Mike T.. Well the barrels can take a considerable amount of pressure (even with the nail in them and the cork at the bottom for emptying), The beers that have sat in the barrels for a couple of months are nearly flat or flat at that point (well below saturation point) so any CO2 produced will only go into solution not raising the internal pressure and then will come out of solution and diffuse through the barrel over time, once again become mostly flat. Brett will still continue to create CO2 especially if the beer gets sick and produces tons of more carbohydrates (the ropy slime is a carbohydrate bundle) but at this point it's generally safe to hard bung and let barrel finish with its final maturation period.

ChrisF
02/07/13 10:06 PM  
Re: Translating Berliner Techniques to Other Sours
I currently have a low gravity saison, ( 4.8%), 35 ibu's, wl565, that I'd like to add some lactic twang to. thinking of making a 1gl batch of just lacto fermented wort using either some leftover grain or some DME.
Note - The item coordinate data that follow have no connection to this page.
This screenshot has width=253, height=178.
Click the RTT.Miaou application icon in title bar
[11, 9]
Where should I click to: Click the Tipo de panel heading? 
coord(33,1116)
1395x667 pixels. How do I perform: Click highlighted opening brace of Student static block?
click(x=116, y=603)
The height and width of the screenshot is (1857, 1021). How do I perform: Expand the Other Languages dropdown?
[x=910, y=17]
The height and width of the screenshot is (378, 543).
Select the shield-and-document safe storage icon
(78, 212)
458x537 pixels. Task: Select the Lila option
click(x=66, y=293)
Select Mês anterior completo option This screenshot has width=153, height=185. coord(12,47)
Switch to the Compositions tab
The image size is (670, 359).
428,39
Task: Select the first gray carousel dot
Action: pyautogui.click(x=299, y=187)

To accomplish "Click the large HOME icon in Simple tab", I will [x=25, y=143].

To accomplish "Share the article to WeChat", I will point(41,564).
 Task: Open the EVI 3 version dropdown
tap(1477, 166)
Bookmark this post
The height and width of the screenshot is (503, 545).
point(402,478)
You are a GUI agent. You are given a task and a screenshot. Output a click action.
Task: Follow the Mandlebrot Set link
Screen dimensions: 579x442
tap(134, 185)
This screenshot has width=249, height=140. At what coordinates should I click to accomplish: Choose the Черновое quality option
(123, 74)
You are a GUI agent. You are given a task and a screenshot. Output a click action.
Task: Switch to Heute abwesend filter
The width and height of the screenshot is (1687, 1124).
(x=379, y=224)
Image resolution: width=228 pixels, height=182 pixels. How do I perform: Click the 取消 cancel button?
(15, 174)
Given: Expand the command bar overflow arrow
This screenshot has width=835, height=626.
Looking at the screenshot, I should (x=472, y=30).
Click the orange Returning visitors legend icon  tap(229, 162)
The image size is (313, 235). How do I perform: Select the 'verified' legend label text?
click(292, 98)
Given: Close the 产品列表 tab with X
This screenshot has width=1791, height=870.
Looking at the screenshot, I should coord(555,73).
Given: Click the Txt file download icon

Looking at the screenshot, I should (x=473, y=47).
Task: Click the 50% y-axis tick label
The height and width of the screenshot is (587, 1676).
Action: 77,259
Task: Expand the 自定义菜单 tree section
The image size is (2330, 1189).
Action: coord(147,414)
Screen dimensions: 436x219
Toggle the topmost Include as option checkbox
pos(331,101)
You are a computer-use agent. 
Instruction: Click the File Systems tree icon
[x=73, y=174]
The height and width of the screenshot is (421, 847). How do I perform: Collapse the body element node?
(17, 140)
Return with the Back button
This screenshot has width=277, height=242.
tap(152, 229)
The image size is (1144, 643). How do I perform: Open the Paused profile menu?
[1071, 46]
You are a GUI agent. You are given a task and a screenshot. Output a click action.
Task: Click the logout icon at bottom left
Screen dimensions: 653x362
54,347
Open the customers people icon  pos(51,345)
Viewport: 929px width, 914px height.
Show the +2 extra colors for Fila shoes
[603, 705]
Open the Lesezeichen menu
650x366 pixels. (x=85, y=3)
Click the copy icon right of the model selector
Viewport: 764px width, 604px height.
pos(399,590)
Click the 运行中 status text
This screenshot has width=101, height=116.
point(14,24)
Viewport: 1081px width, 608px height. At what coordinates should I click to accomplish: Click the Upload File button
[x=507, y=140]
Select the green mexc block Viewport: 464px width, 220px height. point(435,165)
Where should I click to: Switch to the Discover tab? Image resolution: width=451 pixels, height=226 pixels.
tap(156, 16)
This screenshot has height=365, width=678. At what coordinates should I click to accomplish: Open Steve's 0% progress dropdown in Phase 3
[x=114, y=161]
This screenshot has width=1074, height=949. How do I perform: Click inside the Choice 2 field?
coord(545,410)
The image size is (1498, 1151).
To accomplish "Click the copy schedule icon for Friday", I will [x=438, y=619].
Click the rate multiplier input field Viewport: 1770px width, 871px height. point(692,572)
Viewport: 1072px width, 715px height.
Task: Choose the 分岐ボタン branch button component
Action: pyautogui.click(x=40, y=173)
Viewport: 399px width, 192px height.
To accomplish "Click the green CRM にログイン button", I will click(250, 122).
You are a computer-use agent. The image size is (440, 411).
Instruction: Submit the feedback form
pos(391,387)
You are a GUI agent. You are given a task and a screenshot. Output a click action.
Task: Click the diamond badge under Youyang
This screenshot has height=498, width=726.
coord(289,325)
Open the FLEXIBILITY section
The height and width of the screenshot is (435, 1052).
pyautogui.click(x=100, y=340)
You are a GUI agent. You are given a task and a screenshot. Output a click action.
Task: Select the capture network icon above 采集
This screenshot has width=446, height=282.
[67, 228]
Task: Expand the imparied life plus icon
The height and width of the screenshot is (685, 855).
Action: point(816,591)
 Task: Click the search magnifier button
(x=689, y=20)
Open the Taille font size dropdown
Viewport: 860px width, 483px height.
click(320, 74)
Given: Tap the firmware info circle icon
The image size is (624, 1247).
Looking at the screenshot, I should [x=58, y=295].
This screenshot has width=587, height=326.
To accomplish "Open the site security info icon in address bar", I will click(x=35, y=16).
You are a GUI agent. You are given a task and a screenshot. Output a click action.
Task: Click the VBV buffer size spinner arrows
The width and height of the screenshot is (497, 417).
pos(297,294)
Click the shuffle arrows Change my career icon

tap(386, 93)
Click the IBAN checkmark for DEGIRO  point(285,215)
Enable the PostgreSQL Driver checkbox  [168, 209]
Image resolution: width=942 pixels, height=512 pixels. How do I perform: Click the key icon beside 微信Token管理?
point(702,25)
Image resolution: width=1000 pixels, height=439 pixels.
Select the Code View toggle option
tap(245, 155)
Chad Y's suggestion of a 1.025 wort sounds like a good start. I'm guessing an IBU % of 5-8 oughta do it?

Big question on my mind is: since this is already low gravity to begin with, I'd rather not lower the ABV all that much, which seems likely to happen. So I'm also assuming that in order to keep from lowering the ABV all that much, a VERY sour blending wort would be required, yes?

Does anyone know if there any ways to calculate how much volume from a soured blending wort would be required to drop the pH of the main wort down to the desired level?

Ethan
03/26/13 12:12 PM  
Re: Translating Berliner Techniques to Other Sours
Always surprised people have trouble getting beers to sour. I mostly use blends of dregs in a starter, and don't bother it for a year after pitching. I get a nice complex sourness every time. I've saved an re-pitched cultures too with success.